Task description –
Return each line of the entries below that contains the string "pixels", treating uppercase and lowercase letters as distinct.
— begin —
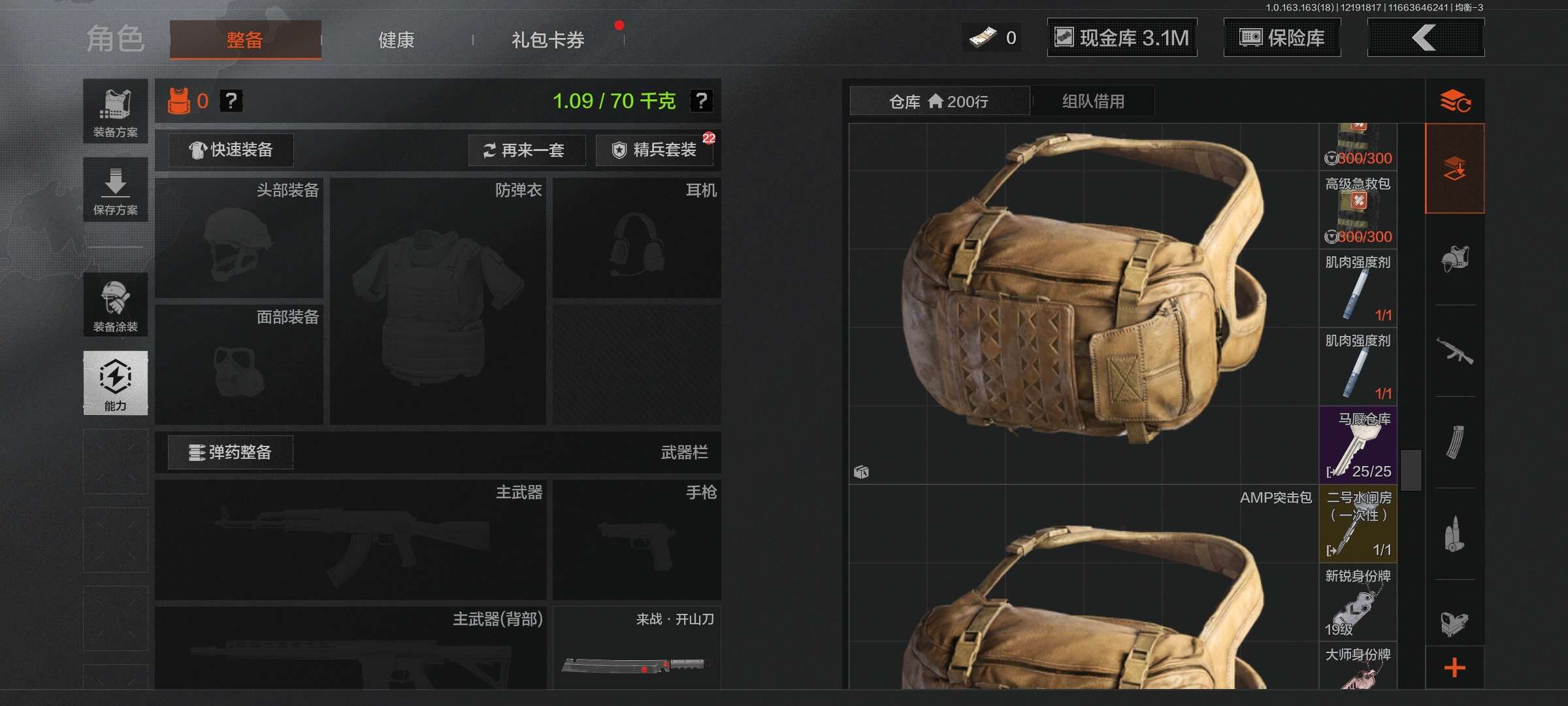Toggle the highlighted all-items stack filter
Image resolution: width=1568 pixels, height=706 pixels.
point(1456,167)
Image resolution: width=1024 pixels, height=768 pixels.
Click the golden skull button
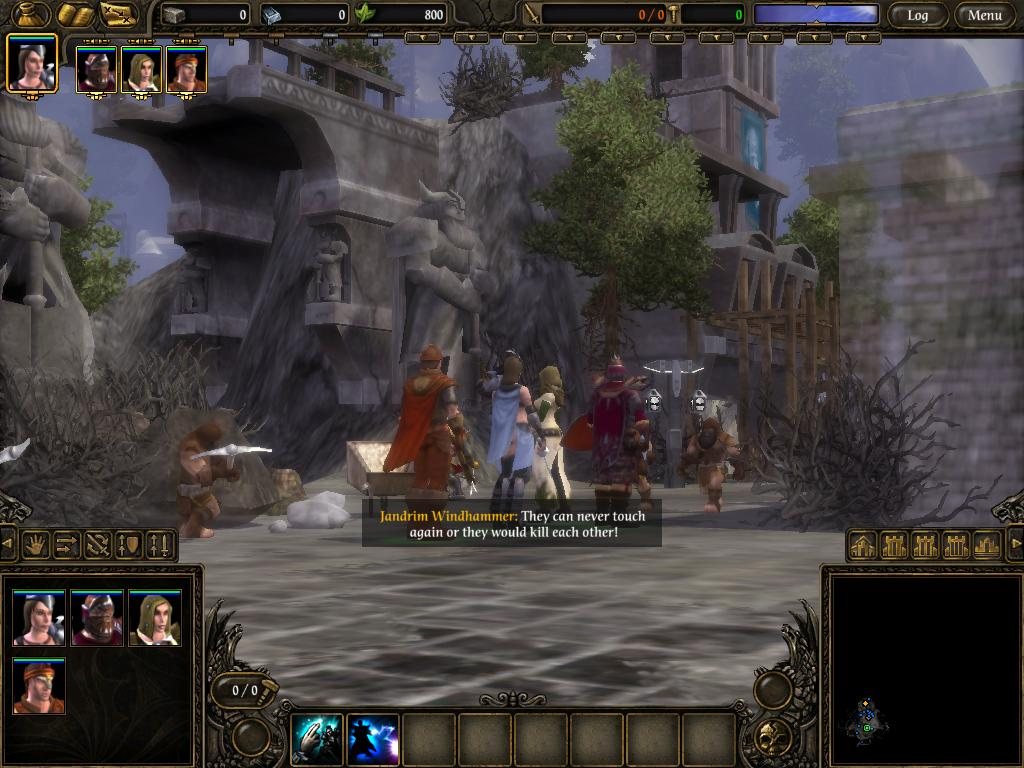(772, 738)
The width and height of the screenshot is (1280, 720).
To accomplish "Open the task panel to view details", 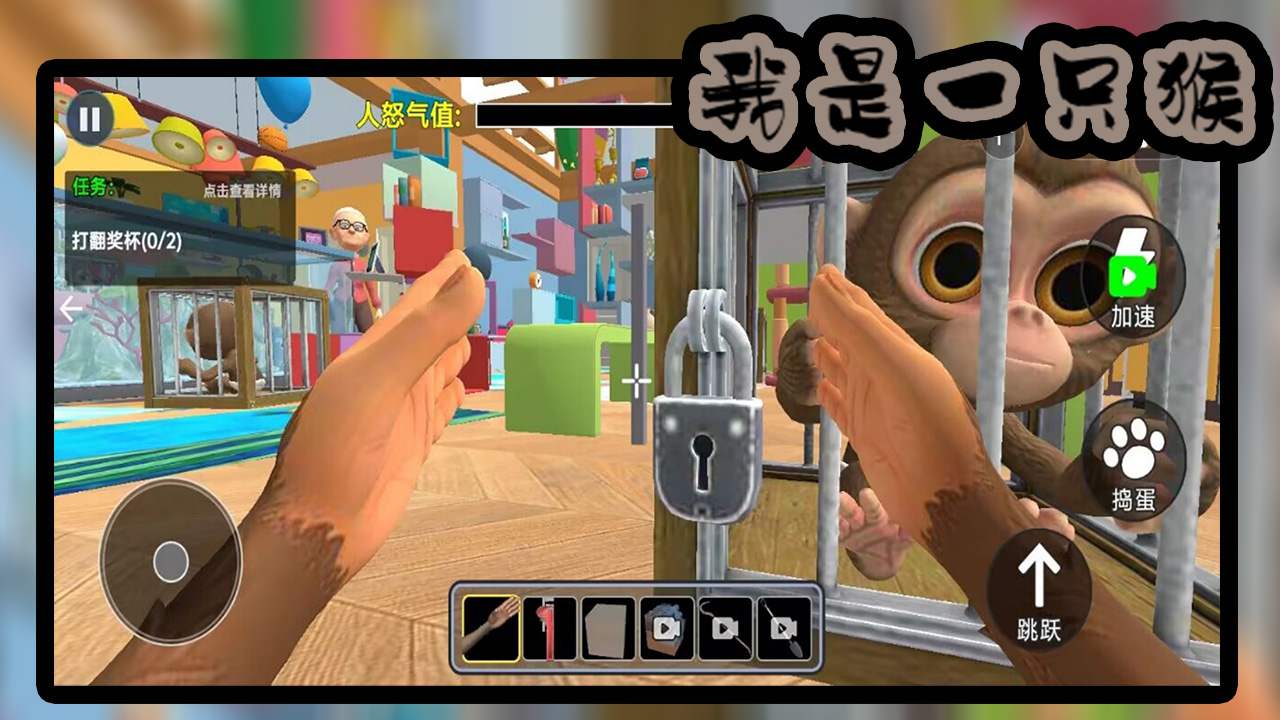I will (242, 190).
— end —
Full output –
Image resolution: width=1568 pixels, height=706 pixels.
Image resolution: width=1024 pixels, height=768 pixels.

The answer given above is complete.